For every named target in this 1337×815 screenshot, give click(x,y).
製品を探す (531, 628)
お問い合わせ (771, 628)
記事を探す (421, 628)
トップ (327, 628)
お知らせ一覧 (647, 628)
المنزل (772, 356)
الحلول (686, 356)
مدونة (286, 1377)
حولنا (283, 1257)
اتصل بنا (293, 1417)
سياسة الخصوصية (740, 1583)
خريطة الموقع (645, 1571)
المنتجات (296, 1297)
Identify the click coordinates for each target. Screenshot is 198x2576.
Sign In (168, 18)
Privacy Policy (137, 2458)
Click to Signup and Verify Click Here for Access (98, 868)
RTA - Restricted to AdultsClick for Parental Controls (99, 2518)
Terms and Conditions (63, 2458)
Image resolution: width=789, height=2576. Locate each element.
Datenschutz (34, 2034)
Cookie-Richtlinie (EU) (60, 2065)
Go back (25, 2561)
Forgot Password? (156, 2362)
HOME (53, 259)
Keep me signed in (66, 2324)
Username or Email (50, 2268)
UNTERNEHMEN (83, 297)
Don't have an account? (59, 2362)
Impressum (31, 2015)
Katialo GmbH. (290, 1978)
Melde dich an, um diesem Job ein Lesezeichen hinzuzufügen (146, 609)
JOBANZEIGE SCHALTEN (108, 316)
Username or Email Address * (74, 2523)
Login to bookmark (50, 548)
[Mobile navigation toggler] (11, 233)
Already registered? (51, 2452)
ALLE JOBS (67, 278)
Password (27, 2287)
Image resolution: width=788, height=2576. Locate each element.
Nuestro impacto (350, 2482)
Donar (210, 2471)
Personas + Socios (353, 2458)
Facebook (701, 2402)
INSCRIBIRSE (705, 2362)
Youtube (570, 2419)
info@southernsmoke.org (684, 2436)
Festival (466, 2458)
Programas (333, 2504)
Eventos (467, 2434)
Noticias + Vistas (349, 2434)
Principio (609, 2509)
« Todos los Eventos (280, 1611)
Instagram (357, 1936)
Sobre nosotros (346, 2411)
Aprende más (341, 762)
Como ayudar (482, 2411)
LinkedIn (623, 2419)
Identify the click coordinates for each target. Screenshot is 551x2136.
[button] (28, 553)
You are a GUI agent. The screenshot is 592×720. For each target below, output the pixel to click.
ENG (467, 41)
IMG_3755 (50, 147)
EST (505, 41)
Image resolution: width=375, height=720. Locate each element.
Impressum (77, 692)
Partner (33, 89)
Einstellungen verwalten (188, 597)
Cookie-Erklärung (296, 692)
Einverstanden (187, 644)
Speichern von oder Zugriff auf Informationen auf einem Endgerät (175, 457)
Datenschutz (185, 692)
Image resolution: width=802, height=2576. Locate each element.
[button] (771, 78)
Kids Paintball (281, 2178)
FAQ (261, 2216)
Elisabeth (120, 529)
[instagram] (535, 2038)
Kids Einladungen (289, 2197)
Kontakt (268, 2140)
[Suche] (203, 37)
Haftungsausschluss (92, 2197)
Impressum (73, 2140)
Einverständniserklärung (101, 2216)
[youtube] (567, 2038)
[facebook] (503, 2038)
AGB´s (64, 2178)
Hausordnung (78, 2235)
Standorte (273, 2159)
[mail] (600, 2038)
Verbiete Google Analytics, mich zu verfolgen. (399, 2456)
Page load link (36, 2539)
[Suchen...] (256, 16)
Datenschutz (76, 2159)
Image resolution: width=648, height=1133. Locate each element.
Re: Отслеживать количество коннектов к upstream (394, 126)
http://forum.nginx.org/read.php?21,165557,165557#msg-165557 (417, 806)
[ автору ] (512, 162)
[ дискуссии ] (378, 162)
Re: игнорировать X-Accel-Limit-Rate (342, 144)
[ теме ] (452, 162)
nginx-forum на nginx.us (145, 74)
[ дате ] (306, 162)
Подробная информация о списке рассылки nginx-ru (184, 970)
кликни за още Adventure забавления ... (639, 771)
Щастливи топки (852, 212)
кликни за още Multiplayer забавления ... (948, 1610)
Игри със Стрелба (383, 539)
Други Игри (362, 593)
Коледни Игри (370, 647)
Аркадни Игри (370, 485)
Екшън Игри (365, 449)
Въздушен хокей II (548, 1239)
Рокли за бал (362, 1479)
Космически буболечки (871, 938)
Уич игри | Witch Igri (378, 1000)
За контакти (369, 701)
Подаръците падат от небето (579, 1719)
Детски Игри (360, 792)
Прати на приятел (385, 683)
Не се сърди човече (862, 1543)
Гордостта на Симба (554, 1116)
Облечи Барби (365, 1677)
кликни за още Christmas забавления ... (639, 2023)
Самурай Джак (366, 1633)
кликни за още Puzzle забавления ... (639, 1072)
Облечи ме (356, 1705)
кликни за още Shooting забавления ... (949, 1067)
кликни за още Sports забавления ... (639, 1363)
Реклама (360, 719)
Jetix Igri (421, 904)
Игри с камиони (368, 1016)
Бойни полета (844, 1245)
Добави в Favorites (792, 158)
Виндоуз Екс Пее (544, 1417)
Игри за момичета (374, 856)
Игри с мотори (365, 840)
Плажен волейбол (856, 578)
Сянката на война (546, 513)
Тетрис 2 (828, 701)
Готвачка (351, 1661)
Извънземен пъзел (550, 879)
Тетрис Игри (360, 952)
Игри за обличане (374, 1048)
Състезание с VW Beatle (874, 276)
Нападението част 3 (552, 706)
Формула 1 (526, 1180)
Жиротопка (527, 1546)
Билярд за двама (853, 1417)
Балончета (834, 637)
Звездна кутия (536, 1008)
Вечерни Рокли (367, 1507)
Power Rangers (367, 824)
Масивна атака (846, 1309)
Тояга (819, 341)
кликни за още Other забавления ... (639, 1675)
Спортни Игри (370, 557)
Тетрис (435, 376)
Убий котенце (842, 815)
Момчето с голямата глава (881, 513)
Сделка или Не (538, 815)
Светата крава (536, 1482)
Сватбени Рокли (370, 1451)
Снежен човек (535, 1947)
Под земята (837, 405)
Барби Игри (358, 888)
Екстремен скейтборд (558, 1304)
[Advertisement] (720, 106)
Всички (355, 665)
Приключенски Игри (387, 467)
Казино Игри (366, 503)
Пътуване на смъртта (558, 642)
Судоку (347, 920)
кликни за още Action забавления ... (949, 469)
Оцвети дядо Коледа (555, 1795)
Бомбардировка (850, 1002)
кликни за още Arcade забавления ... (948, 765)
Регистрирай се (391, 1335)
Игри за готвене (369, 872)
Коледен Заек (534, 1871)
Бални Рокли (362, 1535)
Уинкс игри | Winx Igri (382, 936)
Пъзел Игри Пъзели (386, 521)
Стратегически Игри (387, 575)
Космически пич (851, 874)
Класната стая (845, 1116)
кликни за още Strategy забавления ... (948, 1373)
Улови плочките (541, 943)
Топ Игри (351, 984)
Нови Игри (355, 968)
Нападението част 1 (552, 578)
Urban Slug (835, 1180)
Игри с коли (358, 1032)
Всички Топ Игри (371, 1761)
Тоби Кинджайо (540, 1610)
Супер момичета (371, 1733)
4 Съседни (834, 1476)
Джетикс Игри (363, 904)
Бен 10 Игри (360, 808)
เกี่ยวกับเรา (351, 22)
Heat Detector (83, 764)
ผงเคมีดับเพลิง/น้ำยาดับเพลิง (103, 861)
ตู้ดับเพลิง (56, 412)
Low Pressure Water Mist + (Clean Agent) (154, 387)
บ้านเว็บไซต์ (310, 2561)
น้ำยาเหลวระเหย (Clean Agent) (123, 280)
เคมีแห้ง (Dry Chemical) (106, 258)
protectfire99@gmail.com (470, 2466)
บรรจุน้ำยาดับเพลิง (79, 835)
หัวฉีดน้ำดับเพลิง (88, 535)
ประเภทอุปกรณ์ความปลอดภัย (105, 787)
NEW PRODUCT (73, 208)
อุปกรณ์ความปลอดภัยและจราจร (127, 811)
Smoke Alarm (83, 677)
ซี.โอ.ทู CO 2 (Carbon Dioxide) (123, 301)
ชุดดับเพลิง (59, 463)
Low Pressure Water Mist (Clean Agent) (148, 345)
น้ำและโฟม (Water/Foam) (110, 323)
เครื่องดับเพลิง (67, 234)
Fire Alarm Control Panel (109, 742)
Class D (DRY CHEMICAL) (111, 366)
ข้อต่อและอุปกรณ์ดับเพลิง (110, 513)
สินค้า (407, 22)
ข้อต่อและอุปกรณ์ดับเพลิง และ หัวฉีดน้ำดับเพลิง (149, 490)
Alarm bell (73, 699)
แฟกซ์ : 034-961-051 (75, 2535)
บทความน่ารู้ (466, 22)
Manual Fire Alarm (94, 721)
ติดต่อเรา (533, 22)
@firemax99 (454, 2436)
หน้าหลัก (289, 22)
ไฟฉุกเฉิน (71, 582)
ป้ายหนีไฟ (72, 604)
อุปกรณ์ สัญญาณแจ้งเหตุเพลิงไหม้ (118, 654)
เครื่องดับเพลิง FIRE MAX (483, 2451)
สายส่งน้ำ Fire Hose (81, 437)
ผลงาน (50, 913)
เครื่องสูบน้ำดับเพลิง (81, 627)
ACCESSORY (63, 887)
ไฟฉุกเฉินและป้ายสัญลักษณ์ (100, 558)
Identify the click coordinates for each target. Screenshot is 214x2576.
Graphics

·····

How many lines in the rows above contain the string "width"? Give only the number.

5